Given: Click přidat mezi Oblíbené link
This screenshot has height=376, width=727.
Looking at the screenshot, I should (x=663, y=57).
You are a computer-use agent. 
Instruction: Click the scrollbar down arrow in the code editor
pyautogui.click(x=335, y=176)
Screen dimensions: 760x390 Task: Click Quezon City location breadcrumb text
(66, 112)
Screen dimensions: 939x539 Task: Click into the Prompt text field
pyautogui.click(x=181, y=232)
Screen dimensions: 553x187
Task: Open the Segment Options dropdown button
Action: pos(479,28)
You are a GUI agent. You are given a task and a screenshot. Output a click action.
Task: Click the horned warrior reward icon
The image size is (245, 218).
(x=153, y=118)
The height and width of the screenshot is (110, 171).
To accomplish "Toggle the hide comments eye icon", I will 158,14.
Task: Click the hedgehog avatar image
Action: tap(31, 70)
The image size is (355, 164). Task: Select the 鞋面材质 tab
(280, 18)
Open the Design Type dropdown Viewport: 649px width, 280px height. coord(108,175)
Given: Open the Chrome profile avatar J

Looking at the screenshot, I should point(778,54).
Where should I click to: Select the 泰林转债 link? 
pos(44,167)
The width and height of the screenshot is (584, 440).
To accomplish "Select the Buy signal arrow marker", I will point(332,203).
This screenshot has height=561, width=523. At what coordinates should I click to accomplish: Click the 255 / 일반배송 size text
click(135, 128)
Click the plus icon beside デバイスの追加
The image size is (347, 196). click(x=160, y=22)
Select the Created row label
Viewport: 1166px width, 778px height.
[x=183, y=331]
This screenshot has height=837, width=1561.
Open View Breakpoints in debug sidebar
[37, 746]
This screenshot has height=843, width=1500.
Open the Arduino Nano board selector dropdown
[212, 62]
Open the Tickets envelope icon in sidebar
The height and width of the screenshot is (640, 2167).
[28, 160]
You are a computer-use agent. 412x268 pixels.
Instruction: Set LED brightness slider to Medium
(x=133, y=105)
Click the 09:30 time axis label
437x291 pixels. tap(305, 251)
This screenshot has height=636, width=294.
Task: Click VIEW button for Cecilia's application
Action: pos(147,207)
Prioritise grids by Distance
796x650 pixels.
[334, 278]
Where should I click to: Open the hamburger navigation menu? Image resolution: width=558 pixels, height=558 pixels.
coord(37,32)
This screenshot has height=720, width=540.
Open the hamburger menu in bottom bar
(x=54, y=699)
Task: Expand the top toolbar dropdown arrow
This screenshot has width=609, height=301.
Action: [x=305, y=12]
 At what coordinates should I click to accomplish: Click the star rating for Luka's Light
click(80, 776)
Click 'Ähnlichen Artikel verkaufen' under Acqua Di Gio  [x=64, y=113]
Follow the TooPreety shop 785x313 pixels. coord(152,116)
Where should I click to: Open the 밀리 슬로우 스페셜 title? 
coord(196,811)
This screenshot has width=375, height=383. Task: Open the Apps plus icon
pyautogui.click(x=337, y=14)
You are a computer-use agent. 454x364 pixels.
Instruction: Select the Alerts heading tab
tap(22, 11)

---

From the entries, copy every line in which the word "agent" occurs.

_Written response_:
You are a computer-use agent. 
You are a GUI agent. You are given a task and a screenshot. Output a click action.
You are a computer-use agent. 412x268 pixels.
You are a computer-use agent. 454x364 pixels.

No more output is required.